▸ Aim 1
Reproduce word for word the part of the blog post about starting a third year of teaching, starting with "I reflected on" and going on through "to love them.".
▸ Aim 2
Answer these questions from the blog post about starting a third year of teaching:
(a) On what day does the new teaching year begin?
(b) What is the writer spending hours prepping?
(c) What word does the writer use to describe the students they will be teaching this year?

▸ Document excerpt
+--

Well, Monday begins my third year of teaching. My
third! Remember when I didn't think I would make it past year one? And here I
am, spending hours prepping food for the many hours I will be spending at school this week. But this year, I'm feeling more inspired than ever. I'm exhausted and I'm worn down to the ground before anything has really even started, but in the very best way possible.
I had a thought the other day as I was driving to school.
I reflected on the time when that very drive (okay, maybe not that VERY drive, seeing as I moved, but you get what I'm saying) used to be filled with such anxiety and
dread, and now it's filled with such a sense of calm, and even excitement. I love teaching
and while I am well aware that my little freshman babies will likely drive me up the wall on more than one occasion, I also know that I'll grow to love them.

+--

▸ Source excerpt
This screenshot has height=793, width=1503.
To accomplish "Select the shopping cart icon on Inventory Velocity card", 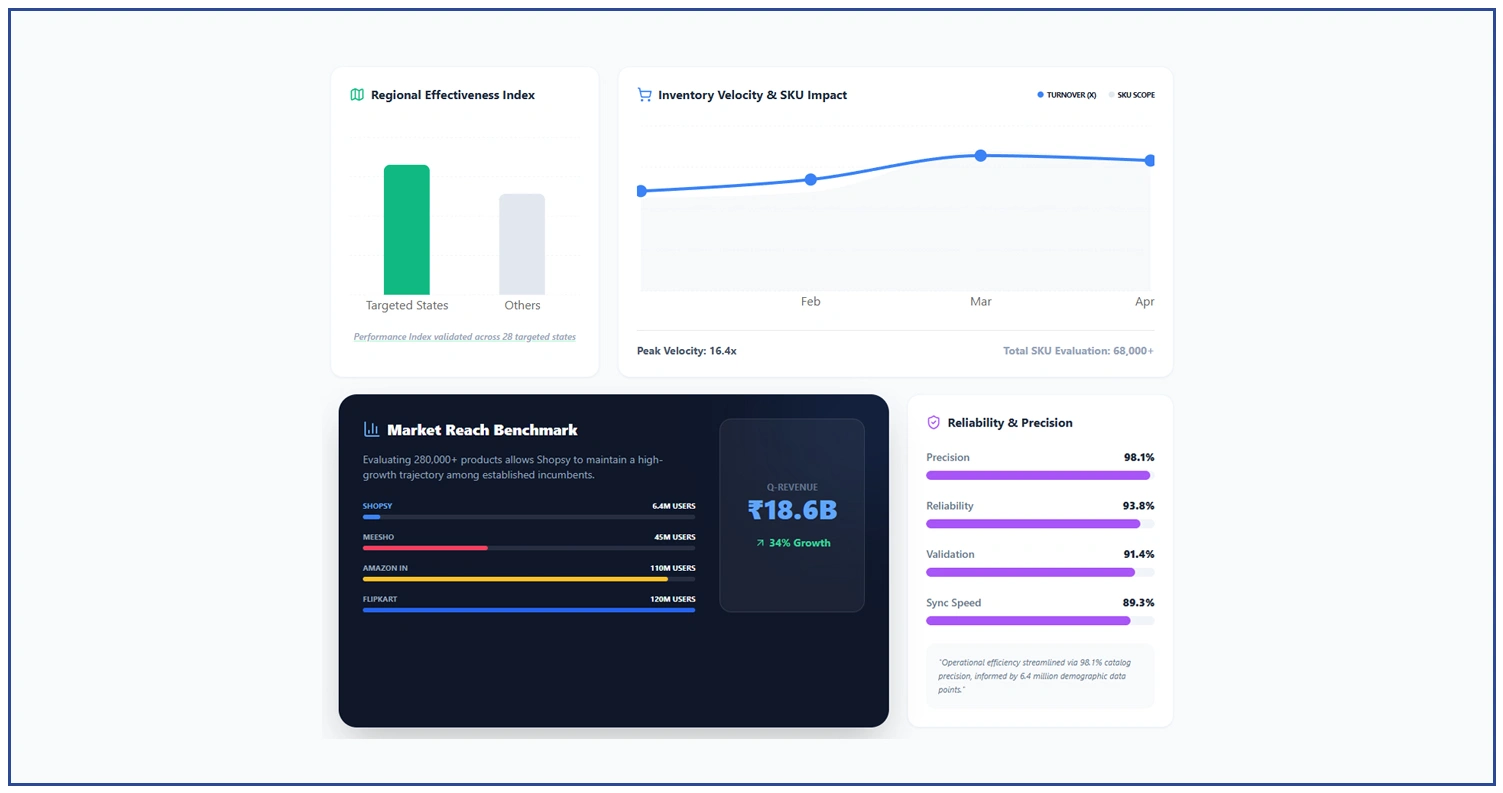I will 644,94.
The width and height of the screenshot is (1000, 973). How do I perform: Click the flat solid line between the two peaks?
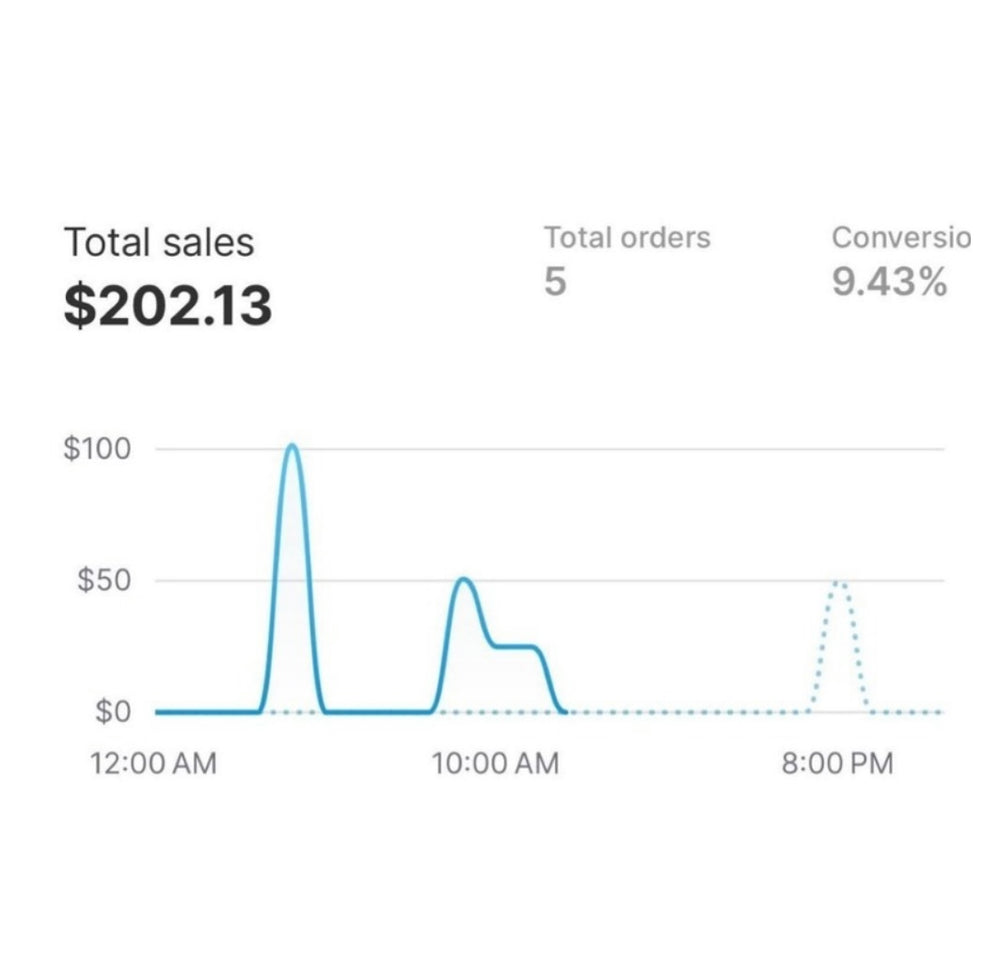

+--

▸ Task solution 1
I reflected on the time when that very drive (okay, maybe not that VERY drive, seeing as I moved, but you get what I'm saying) used to be filled with such anxiety and
dread, and now it's filled with such a sense of calm, and even excitement. I love teaching
and while I am well aware that my little freshman babies will likely drive me up the wall on more than one occasion, I also know that I'll grow to love them.

▸ Task solution 2
(a) Monday
(b) Food
(c) Freshman